Alcool, drogues et médicaments : les règles à mémoriser exactement
Ce thème est moins piégeux que les priorités car les chiffres sont précis :
- Taux légal général : 0,5 g/L de sang (soit 0,25 mg/L d'air expiré)
- Permis probatoire (3 premières années) : 0,2 g/L de sang — infraction pénale dès 0,2
- Conducteurs accompagnés (AAC) : 0,2 g/L également
- Professionnels du transport : 0,2 g/L (bus, taxi, VTC, poids lourds)
- Conduite sous stupéfiants : infraction indépendante de l'alcool — détection par test salivaire, sanctions identiques à l'alcool voire supérieures si cumul
Les questions sur les médicaments sont souvent mal préparées : en France, les médicaments sont classés de 1 (prudence) à 3 (ne pas conduire). Un médicament de niveau 2 ne vous interdit pas de conduire, mais vous oblige à prendre des précautions. Un niveau 3 implique une interdiction formelle.
Vitesses et distances : les chiffres exacts
| Type de voie | Vitesse maximale (conditions normales) | Par pluie / conditions dégradées |
|---|---|---|
| Agglomération | 50 km/h | 50 km/h |
| Hors agglomération (2 voies) | 80 km/h | 80 km/h |
| Route nationale à 2×2 voies avec séparateur | 110 km/h | 100 km/h |
| Autoroute | 130 km/h | 110 km/h (pluie) / 50 km/h (brouillard <50 m) |
| Zones 30 et partagées | 30 km/h | 30 km/h |
Note importante 2026 : la limitation à 80 km/h hors agglomération (introduite en 2018) reste en vigueur sur les routes à double sens sans séparateur central. Cette règle fait encore l'objet de nombreuses questions ETG car elle est souvent confondue avec les anciennes limites à 90 km/h.
Méthode de révision recommandée pour réussir du premier coup
Phase 1 — Apprentissage (3-4 semaines)
Ne commencez pas directement par les tests pratiques. Lisez d'abord le code de la route officiel (édition La Rousse ou Code Vagnon, disponible en bibliothèque). Concentrez-vous sur les règles de priorité et les vitesses — 70% des erreurs viennent de là. Prenez des notes sous forme de fiches.
Phase 2 — Entraînement sur tests pratiques (2-3 semaines)
Utilisez des applications reconnues comme iCode, Préparer le code (application officielle des auto-écoles), ou le site code-route.fr. Faites au moins 10 séries de 40 questions par semaine. Consultez notre simulateur ETG ITAG pour des séries en conditions réelles avec timer et corrections détaillées.

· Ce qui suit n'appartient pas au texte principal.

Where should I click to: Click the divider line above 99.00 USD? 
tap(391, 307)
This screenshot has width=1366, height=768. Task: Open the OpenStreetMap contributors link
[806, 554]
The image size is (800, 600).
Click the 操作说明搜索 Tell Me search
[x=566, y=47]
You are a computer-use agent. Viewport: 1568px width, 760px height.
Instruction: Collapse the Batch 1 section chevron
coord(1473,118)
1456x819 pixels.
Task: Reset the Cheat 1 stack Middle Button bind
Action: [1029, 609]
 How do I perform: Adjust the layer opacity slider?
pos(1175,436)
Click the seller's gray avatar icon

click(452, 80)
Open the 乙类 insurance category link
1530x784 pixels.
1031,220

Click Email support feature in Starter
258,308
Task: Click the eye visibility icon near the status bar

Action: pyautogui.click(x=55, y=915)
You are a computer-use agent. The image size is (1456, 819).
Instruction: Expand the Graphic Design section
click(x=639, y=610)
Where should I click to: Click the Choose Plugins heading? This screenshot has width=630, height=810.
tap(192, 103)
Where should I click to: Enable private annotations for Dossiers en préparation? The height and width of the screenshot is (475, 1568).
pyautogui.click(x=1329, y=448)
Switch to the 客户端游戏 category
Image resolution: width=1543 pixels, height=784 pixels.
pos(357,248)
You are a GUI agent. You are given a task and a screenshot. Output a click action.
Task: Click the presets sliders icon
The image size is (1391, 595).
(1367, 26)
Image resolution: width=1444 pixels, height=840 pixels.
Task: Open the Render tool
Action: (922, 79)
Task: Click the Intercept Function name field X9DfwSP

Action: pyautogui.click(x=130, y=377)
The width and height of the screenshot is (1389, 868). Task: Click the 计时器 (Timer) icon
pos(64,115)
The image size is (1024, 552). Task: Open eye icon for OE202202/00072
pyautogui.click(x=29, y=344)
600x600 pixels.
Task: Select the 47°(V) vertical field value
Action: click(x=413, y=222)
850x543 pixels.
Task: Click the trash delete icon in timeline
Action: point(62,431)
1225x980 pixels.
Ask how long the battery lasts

Notez chaque erreur et sa catégorie (priorité ? vitesse ? signalisation ?). Si vous faites plus de 3 erreurs dans une même catégorie, revenez au cours avant de continuer les tests.
Phase 3 — Consolidation (1 semaine avant l'examen)
Ne faites plus que des séries complètes de 40 questions chronométrées. Visez 38/40 minimum en entraînement avant de vous présenter. Les 30 minutes semblent longues mais la pression du centre d'examen et le format vidéo ralentissent les candidats.
Candidats étrangers : équivalences et cas particuliers
Si vous résidez en France depuis moins d'un an et disposez d'un permis de conduire étranger valide, vous pouvez conduire légalement sans passer l'ETG pendant cette période. Après un an, les règles d'échange dépendent de votre pays d'origine :
- Pays UE/EEE : échange direct, sans ETG ni examen pratique, dans une préfecture
- Pays avec accord bilatéral (liste sur le site de la préfecture) : échange simplifié possible
- Autres pays : obligation de passer l'ETG puis l'examen pratique, sans dispense, même avec 20 ans d'expérience
La liste des pays avec accord bilatéral inclut notamment le Canada, la Corée du Sud, le Japon, l'Australie et plusieurs pays d'Amérique latine. La majorité des pays d'Afrique subsaharienne n'ont pas d'accord, ce qui oblige les nouveaux résidents à repasser intégralement.